The director general National Agricultural Seeds Council (NASC) Dr Phillips Olusegun Ojo has disclosed that Nigeria is the highest producer of quality seeds required in the entire West Africa, adding that “Nigeria produce 50-60 percent seeds in West Africa”.
This is just as he also said food security cannot be a achieved without a secured seeds.
Dr. Ojo stated this in Kaduna at the opening of the training of trainers workshop on ICT tagged; “NASC capacity development on Agricultural Seeds data management and visualization platform” in collaboration with the ILLAJ and company international limited.
The director general also said, training the trainer workshop is basically for the ICT and frontline seed certification staff on the usage of NASC digital platforms, a new frontier put in place as part of the key intervention under the 2021 national budget.
He stressed that capacity building of the seed industry is one of the major mandates of NASC and expressed the desire of the council to keep training and retraining the staff to meet up with modern technological skills appropriate for the day to day operations of the council. “Therefore this training is a realization of a long term development plan of the NASC management in a bid to achieve our mandate” he stressed.
“Nigeria is gearing towards increased food self-sufficiency as every country needs to be able to feed its people and as professionals, we understand there cannot be food security without seed security. This great task cannot be achieved without proper planning.
“However, the major constraints to this is dearth of proper and adequate data which span every sector of the economy and there is a realization that the use of ICT is a very good way to address the lingering issues of poor data sourcing, storage and retrieval, hence NASC is poised to explore this means. This therefore emphasizes the place of effective seed certification using modern tools.
“Seed certification is very crucial to ensuring that quality assurance is maintained. The council is very particular about both the field standards and the laboratory standards and we are not resting on our oars till we ensure our dear farmers get value for their money by ensuring that high quality, disease free and biosecure seeds are available to the smallest farmer no matter the location in Nigeria.
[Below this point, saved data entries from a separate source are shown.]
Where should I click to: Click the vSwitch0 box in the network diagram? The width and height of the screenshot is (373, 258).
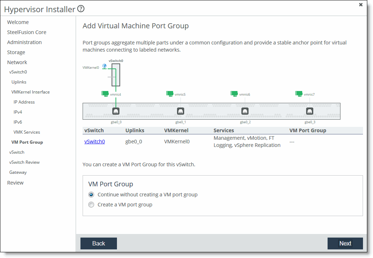[x=116, y=75]
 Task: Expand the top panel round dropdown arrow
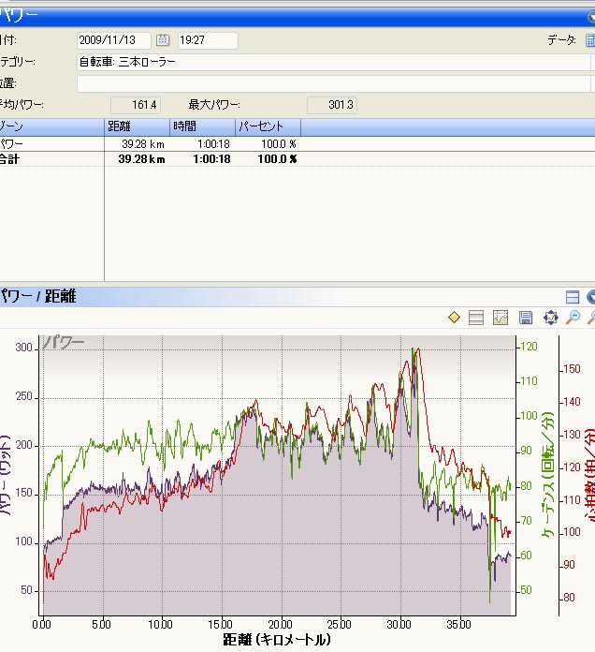pos(591,17)
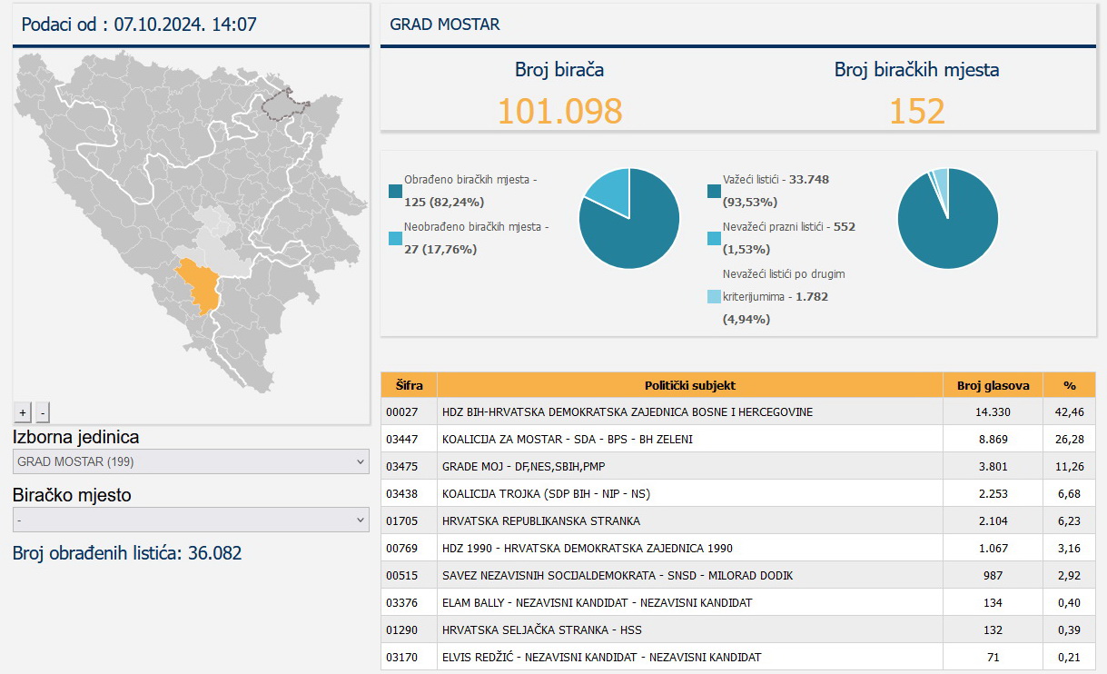Click the Politički subjekt column header
Screen dimensions: 1107x674
click(690, 385)
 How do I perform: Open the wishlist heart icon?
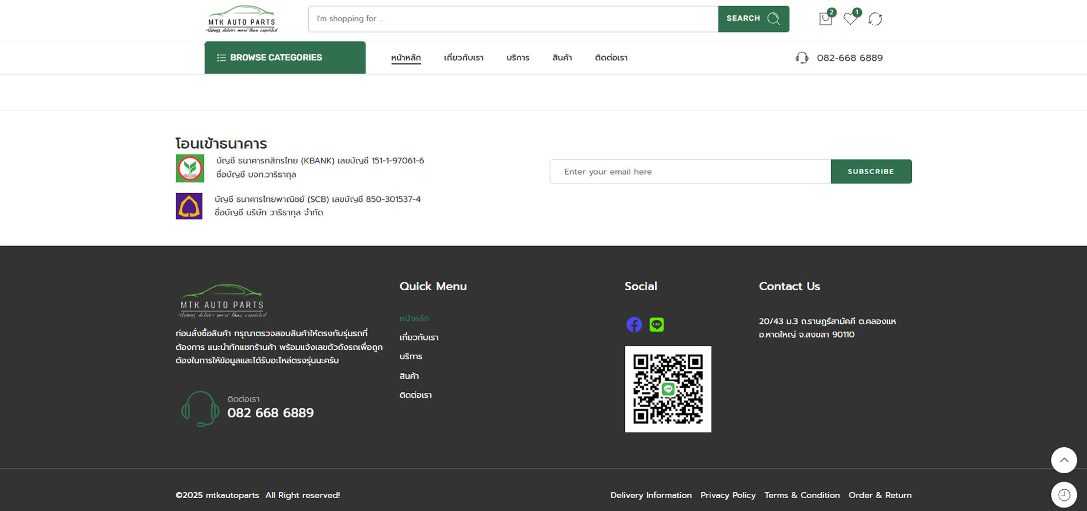pyautogui.click(x=850, y=19)
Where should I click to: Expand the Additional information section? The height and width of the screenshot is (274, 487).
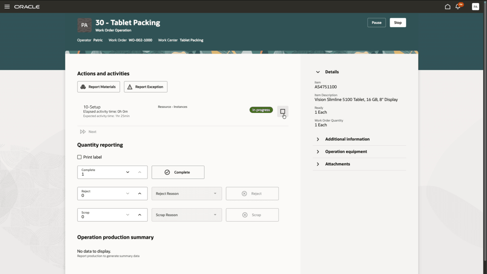coord(318,139)
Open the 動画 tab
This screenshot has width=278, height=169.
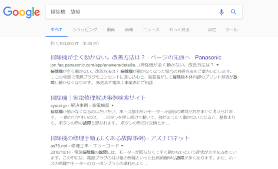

“Apart from making your schedule easier the electronic certification process will provide a reliable system with enhanced traceability and transparency. So far, many technological innovations to make your work easier. One of them is the SeedTracker put in place for seed inspection, company registration; and also, the SeedCodex for electronic authentication and currently the standard NASC portal which is evolving”.
He further said, as part of the new paradigm, NASC has created a full-fledged ICT unit under his office, and the ICT unit is saddled with the responsibility of handling the back end of all ICT infrastructure and platforms of the council which will further entrench domestication of ideals and reduce the over dependency on third party ICT vendors. All this is gravitating the new NASC in line with international best practices.
“You may wish to know that some of the IT innovations that NASC piloted is being used today by other sister African Countries like Tanzania, Uganda and Ghana”.
Earlier, the director cooporate services of ILLAJ and company international limited, Abubakar Yakubu Kurfi in his remraks said, the importance of data management cannot be over emphasised, adding that quality seeds is necessary for pumper harvest.
“ILLAJ is collaborating with national agricultural seed council to contribute her quota to whatever it takes to ensure quality seeds” he said.